# Aim of the exercise
Output range, inclusive: from the line containing "The Pro Gamer" to the line containing "Quantum Randomness Could". Restate those lines from the data below word for word and only those.
--
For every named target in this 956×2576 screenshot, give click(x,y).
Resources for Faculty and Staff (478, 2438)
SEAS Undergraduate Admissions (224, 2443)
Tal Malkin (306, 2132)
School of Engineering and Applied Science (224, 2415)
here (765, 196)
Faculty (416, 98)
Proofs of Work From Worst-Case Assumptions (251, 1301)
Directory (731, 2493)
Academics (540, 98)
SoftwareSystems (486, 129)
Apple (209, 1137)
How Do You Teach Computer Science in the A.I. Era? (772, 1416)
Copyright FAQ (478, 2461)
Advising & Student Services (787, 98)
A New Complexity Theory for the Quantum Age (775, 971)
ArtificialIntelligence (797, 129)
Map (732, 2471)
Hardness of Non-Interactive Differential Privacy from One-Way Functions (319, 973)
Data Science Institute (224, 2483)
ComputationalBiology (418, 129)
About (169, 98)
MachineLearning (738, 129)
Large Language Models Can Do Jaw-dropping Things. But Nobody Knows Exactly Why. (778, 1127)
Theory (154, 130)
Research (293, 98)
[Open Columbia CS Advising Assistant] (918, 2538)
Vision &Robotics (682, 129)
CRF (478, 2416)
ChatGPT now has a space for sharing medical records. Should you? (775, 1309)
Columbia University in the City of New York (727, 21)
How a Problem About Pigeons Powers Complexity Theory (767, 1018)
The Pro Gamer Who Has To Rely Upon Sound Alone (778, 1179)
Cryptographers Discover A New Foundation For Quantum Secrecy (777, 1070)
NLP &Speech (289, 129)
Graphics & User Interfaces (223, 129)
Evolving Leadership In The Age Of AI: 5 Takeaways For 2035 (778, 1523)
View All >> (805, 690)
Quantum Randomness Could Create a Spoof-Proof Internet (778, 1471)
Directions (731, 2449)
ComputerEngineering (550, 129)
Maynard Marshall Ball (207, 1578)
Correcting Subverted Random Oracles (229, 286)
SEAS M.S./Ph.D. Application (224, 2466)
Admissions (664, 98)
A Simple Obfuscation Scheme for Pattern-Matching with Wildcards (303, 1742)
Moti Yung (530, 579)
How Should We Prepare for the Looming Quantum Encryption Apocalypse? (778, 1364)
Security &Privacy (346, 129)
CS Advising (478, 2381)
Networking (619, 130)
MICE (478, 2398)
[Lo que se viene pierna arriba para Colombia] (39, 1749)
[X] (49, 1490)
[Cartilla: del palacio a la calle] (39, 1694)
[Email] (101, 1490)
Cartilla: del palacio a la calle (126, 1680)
--
# Solution to the exercise
The Pro Gamer Who Has To Rely Upon Sound Alone (778, 1179)
Cryptographers Discover A New Foundation For Quantum Secrecy (777, 1070)
NLP &Speech (289, 129)
Graphics & User Interfaces (223, 129)
Evolving Leadership In The Age Of AI: 5 Takeaways For 2035 (778, 1523)
View All >> (805, 690)
Quantum Randomness Could Create a Spoof-Proof Internet (778, 1471)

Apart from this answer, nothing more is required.